◆ DOCUMENT EXTRACT ◆
--- BEGIN ---

The /EMMEANS syntax for running simple main effects makes the simple main effects comparison and displays pairwise comparisons for each simple main effect. You may wish to make a specific contrast for the simple main effect rather than running all pairwise comparisons. You can use the /LMATRIX syntax to create your own contrasts. We begin with the basic set of syntax commands used to run a 2-way ANOVA using the GLM procedure. An easy way to do this is to use the GLM-General Factorial dialog boxes to create the basic syntax for the 2-way ANOVA and then to add the commands to run the simple main effects. Table 6 shows the basic syntax as created by the GLM dialog boxes.

Table 6. GLM Syntax for a 2-way ANOVA

UNIANOVA   score BY drive reward   /METHOD = SSTYPE(3)   /INTERCEPT = INCLUDE   /CRITERIA = ALPHA(.05)   /DESIGN = drive reward drive*reward .

The /METHOD = SSTYPE(3), /INTERCEPT = INCLUDE,  and  /CRITERIA = ALPHA(.05) specify the default values, they will not be included in the syntax commands for this discussion..

Consider the following model

LB = l₁µ +
         l₂drive₁ + l₃drive₂ +
         l₃reward₁ + l₄reward₂ + l₅reward₃ +
         l₆drive₁reward₁ + l₇drive₁reward₂ + l₈drive₁reward₃ + l₉drive₂reward₁ + l₁₀drive₂reward₂ + l₁₁drive₂reward₃

The 11 ls in the model are coefficients. The first row in the model is the grand mean; the second row is the drive main effect; the third row is the reward main effect; and the last row is the drive by reward interaction. The order of the elements in equation LB is determined by the order of the independent variables in the GLM syntax. In Table 1 drive was specified prior to reward so the LB model specified the drive main effect prior to the reward main effect. The interaction was written as drive*reward, with drive coming prior to reward, for the same reason. We will make use of this model when we specify the contrasts for the simple main effects.

Lets begin by specifying the simple main effect of reward within low drive. The syntax for that simple main effect is shown in Table 7.

Table 7. GLM Syntax for Simple Main Effect of Reward Within Low Drive

UNIANOVA   score BY drive reward   /LMATRIX 'Reward differences at low drive level'    REWARD -1 0  1 DRIVE*REWARD -1 0  1 0 0 0 ;    REWARD -1 2 -1 DRIVE*REWARD -1 2 -1 0 0 0   /DESIGN = drive reward drive*reward .

 

Note:  I have not been able to get these syntax commands to work by cutting the syntax commands from these notes and pasting them into the SPSS syntax editor.   I have had to enter the syntax commands directly to get them to work.

The syntax makes use of a set of coefficients called LMATRIX coefficients. The syntax has three rows. The first row

/LMATRIX 'Reward differences at low drive level'

tells SPSS that the coefficients that follow are LMATRIX coefficients. The text enclosed in quotes will be used to label the output.

--- END ---

◆ DATA EXCERPT ◆
--- BEGIN ---

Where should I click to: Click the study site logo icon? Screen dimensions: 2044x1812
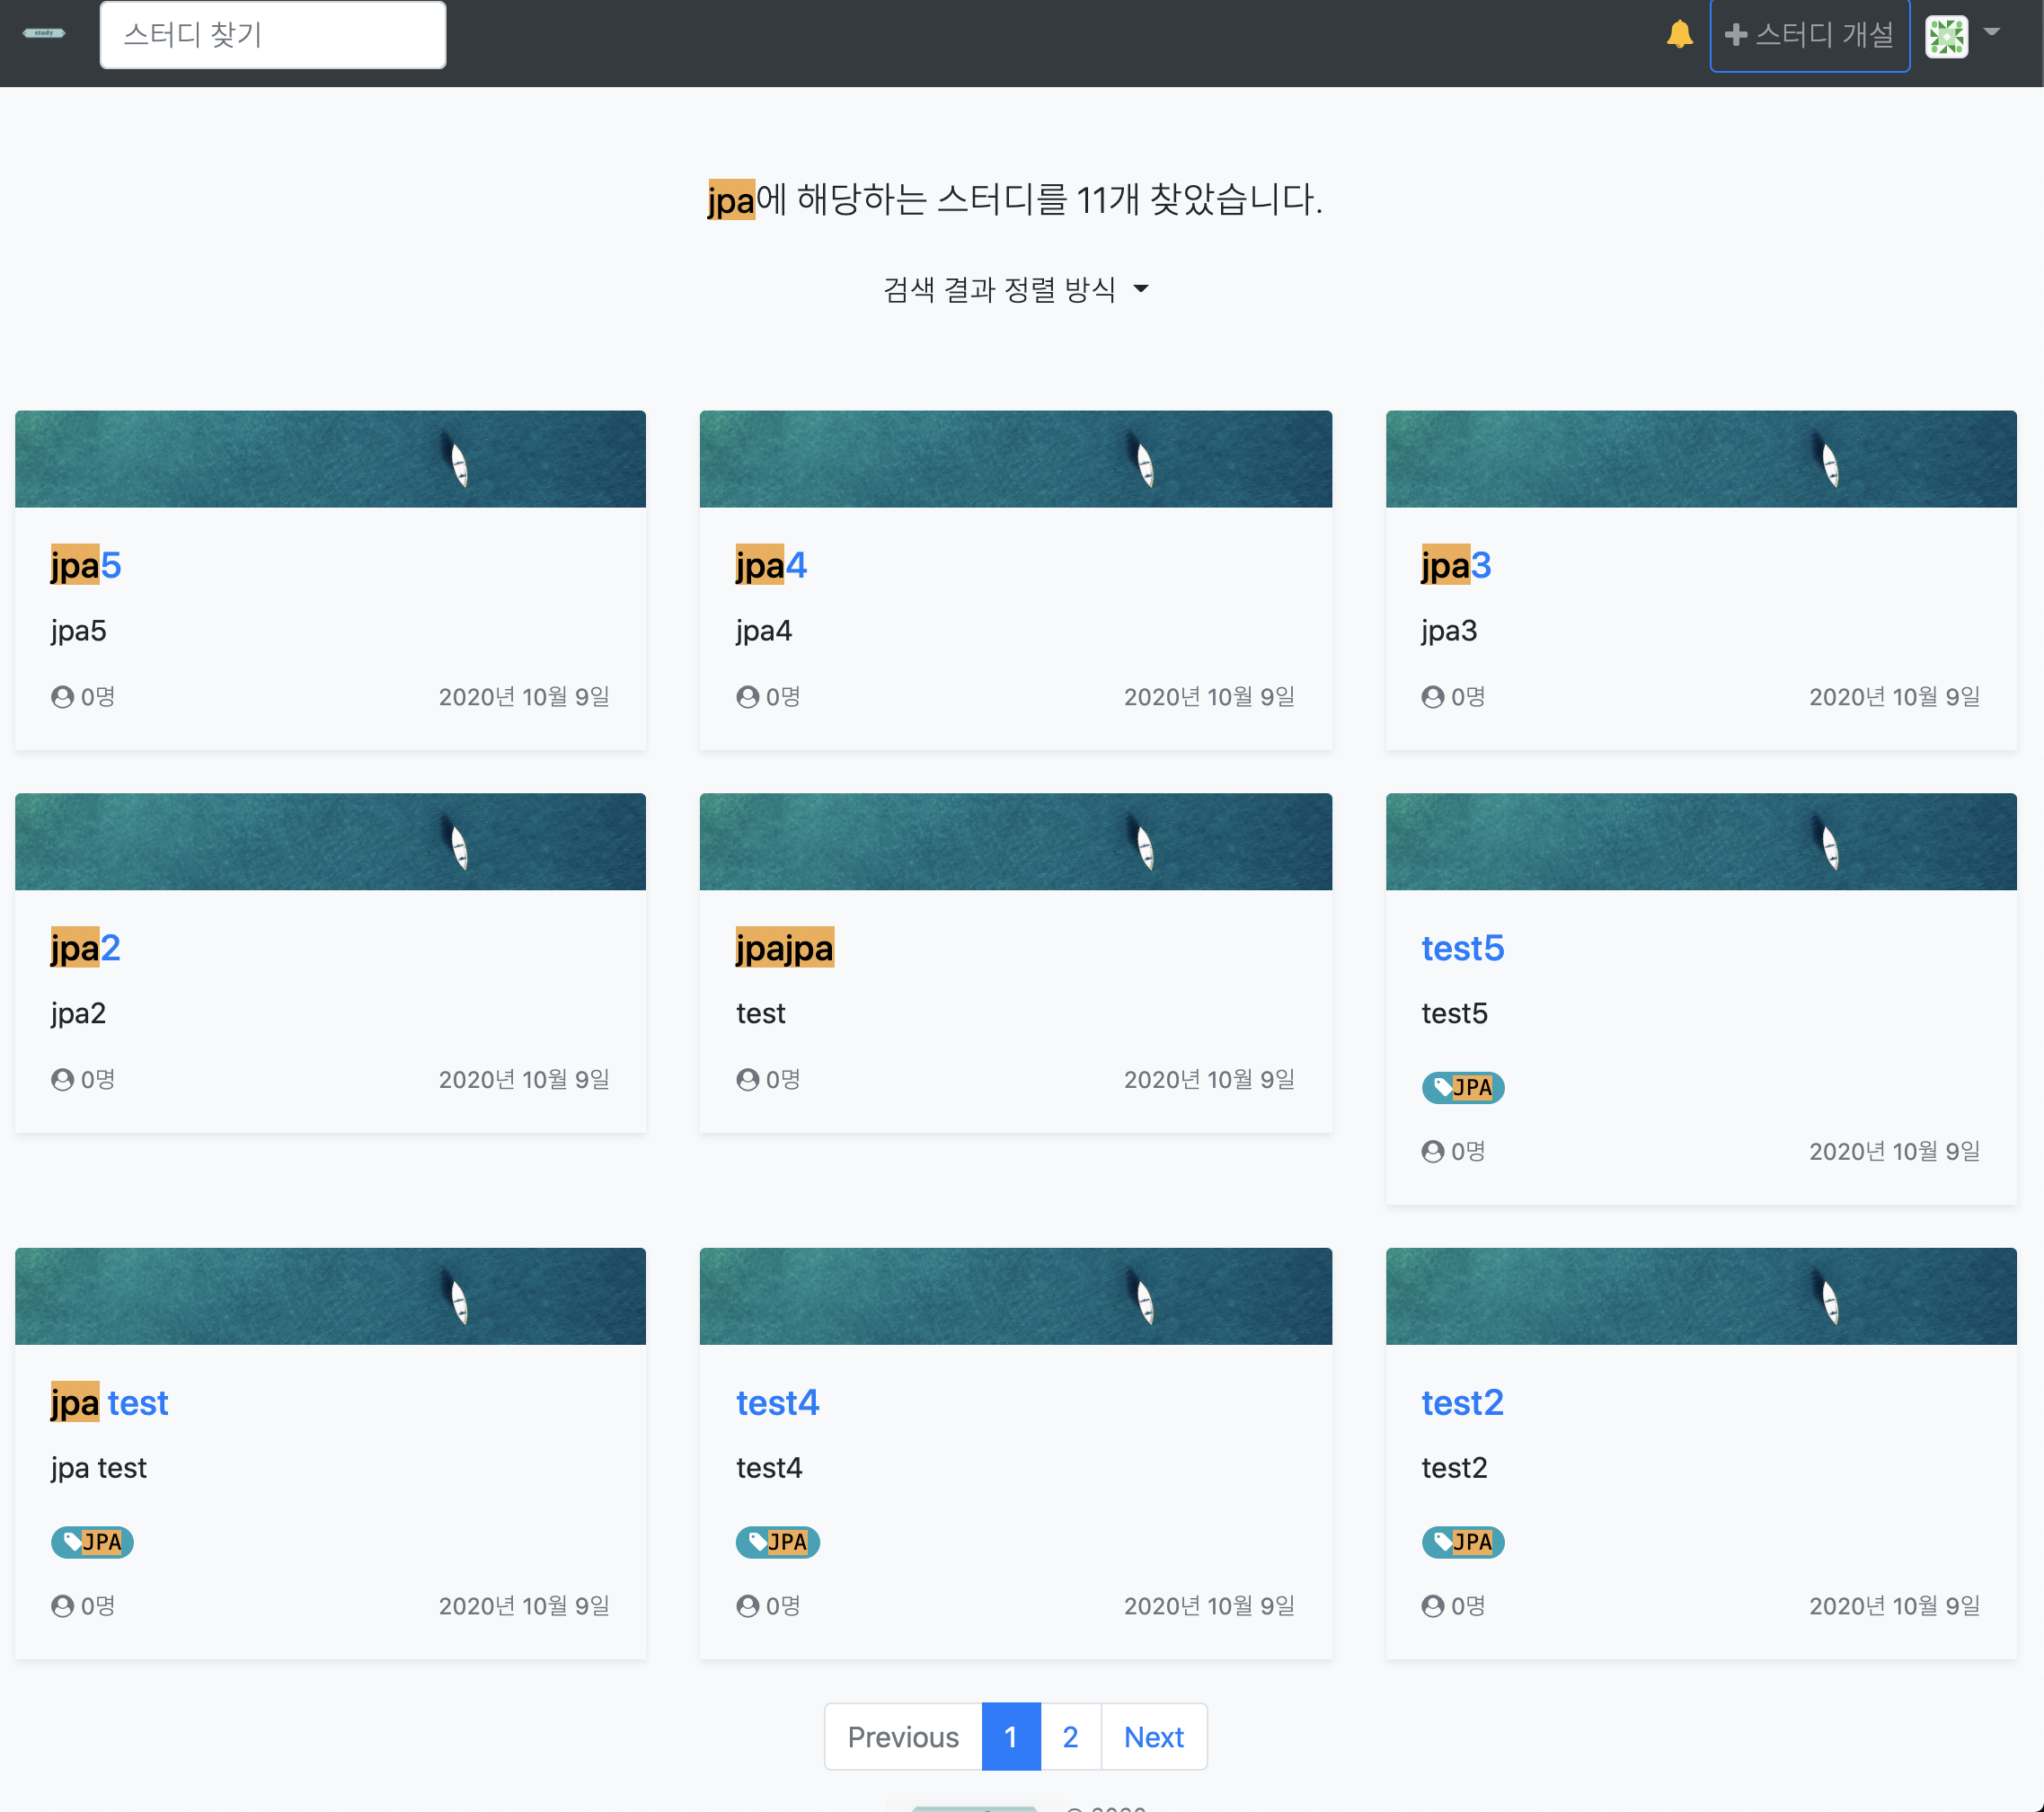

--- END ---

◆ GIVEN EXERCISE 1 ◆
In the SPSS syntax excerpt, why does the drive main effect come before the reward main effect in the model LB? Answer in one to three sentences.
◆ GIVEN EXERCISE 2 ◆
Answer these questions from the SPSS syntax excerpt:
(a) Which syntax lets you create your own contrasts?
(b) What does the first row of the model LB represent?
(c) What is the text enclosed in quotes after /LMATRIX used for?

◆ TASK RESULT 1 ◆
The order of the elements in LB is set by the order of the independent variables in the GLM syntax. Drive was specified before reward, so the drive main effect comes first. For the same reason, the interaction is written drive*reward.

◆ TASK RESULT 2 ◆
(a) The /LMATRIX syntax.
(b) The grand mean.
(c) It is used to label the output.